In April 1945, as a Guards Senior Lieutenant commanding an 82-mm mortar platoon in the 7th Guards Cavalry Regiment (2nd Guards Cavalry Division, 1st Guards Cavalry Corps, 1st Ukrainian Front), Bzhigak participated in the crossing of the Elbe river and in the subsequent offensive battles near the city of Meissen in Germany. Using mortar fire, he repelled counterattacks from superior enemy forces, skillfully cut off the enemy infantry from their supporting tanks, suppressed five machine-gun nests, and killed approximately fifty enemy soldiers.

By a decree of the Presidium of the Supreme Soviet of the USSR on 27 June 1945, for the exemplary execution of combat missions and the courage and heroism displayed in the fight against the German fascist invaders, Kamchari Barokovich Bzhigak was awarded the title of Hero of the Soviet Union, along with the Order of Lenin and the "Gold Star" medal (No. 7911).

After the war, Bzhigak continued his service in the Soviet Armed Forces. In 1947, he graduated from the Officer Improvement Courses (KUOS), and in 1949, from the Vystrel courses. In 1967, he retired to the reserve with the rank of colonel. He lived in Krasnodar and worked in the agencies of the Ministry of Internal Affairs (MVD), actively participating in the patriotic education of the youth.

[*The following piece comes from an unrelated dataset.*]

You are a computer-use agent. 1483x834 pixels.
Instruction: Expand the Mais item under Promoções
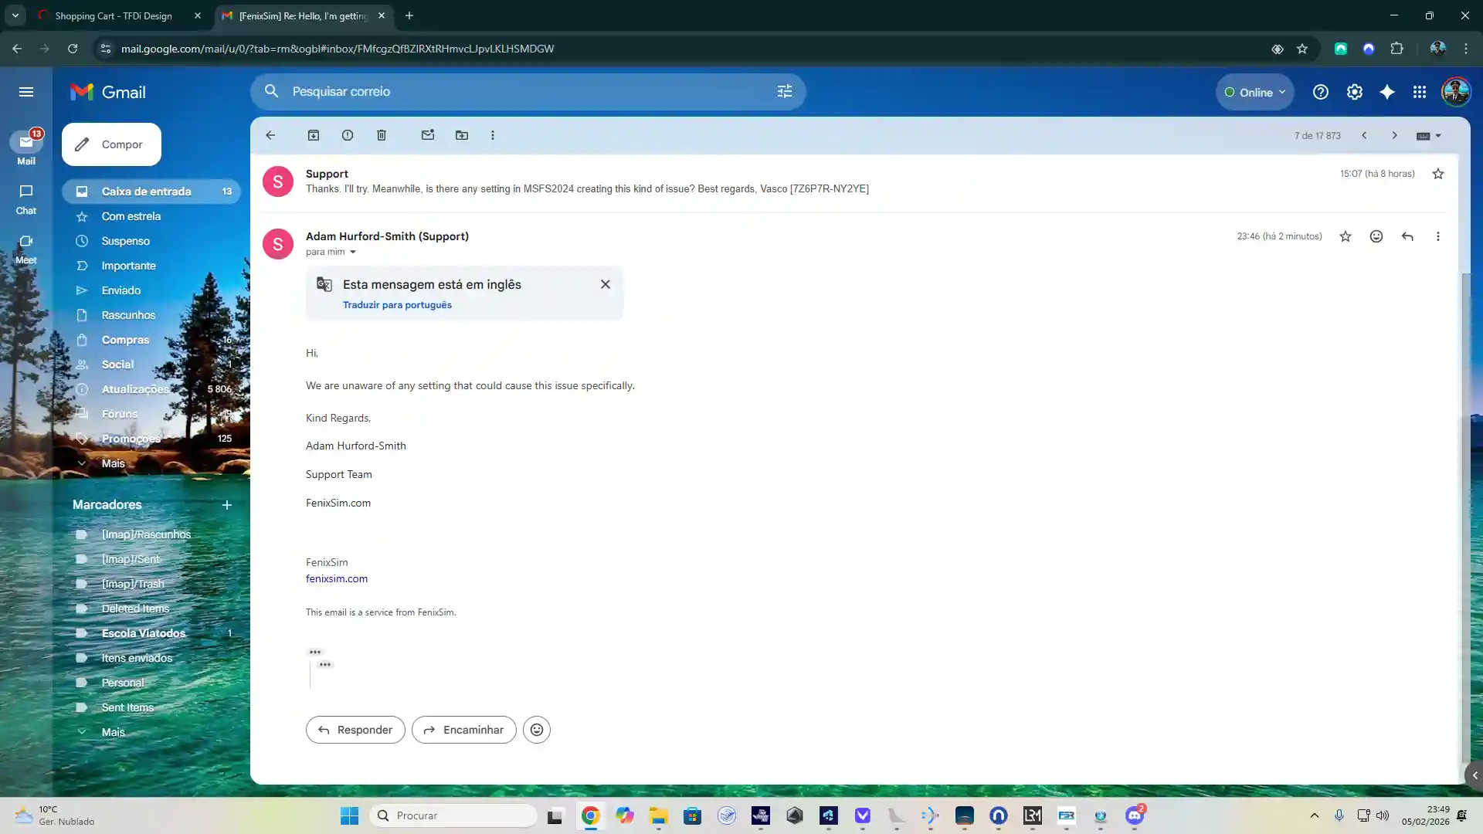tap(113, 463)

Kamchari Barokovich died on 28 October 1991 in Krasnodar. He is buried in his native aul of Tlyustenkhabl in the Teuchezhsky District (now in the Republic of Adygea).

== Awards ==
- Hero of the Soviet Union (27 June 1945)
- Order of Lenin (27 June 1945)
- Order of the Red Banner
- Order of the Patriotic War 1st class (twice: 22 May 1945; 1985)
- Order of the Patriotic War 2nd class (20 September 1944)
- Order of the Red Star (three times: 16 October 1943; 30 October 1944; post-war)
- Medal "For the Defence of Moscow" (1 May 1944)
- Medal "For the Victory over Germany in the Great Patriotic War 1941–1945" (9 May 1945)
- Jubilee Medal "In Commemoration of the 100th Anniversary of the Birth of Vladimir Ilyich Lenin"
- Jubilee Medal "Twenty Years of Victory in the Great Patriotic War 1941–1945" (7 May 1965)
- Jubilee Medal "Thirty Years of Victory in the Great Patriotic War 1941–1945"
- Jubilee Medal "Forty Years of Victory in the Great Patriotic War 1941–1945"
- Medal "Veteran of the Armed Forces of the USSR"
- Jubilee Medal "30 Years of the Soviet Army and Navy"
- Jubilee Medal "40 Years of the Armed Forces of the USSR"
- Medal "For Impeccable Service" 1st, 2nd, and 3rd classes
- Ministry of Defense of the USSR Badge "25 Years of Victory in the Great Patriotic War" (24 April 1970)
- "Guards" Badge

== Memorials ==
- His name is engraved in gold letters in the Hall of Glory at the Central Museum of the Great Patriotic War in Victory Park, Moscow.
- A memorial tombstone is erected at his grave.
- A commemorative plaque is installed on the building of the Adyghe Pedagogical School in Maykop.
- A street in the settlement of Tlyustenkhabl is named in his honor (formerly Adygeyskaya Street).

== See also ==
- List of Heroes of the Soviet Union

== Bibliography ==
- Shkadov, Ivan (1987). Герои Советского Союза: Краткий биографический словарь [Heroes of the Soviet Union: A Brief Biographical Dictionary] (in Russian). Vol. 1. Moscow: Voenizdat.
- Sidzhakh, Khazretbiy (2005). Твои Герои, Адыгея: очерки о Героях Советского Союза [Your Heroes, Adygea: Essays on Heroes of the Soviet Union] (in Russian). Maykop: Adyghe Republican Book Publishing House. pp. 416. ISBN 5-7608-0459-6.
- Золотые Звезды Адыгеи [Gold Stars of Adygea] (in Russian) (2nd ed.). Maykop. 1980. pp. 10–11.
- Кубани славные сыны [Glorious Sons of Kuban] (in Russian). Krasnodar. 1963. pp. 197–198.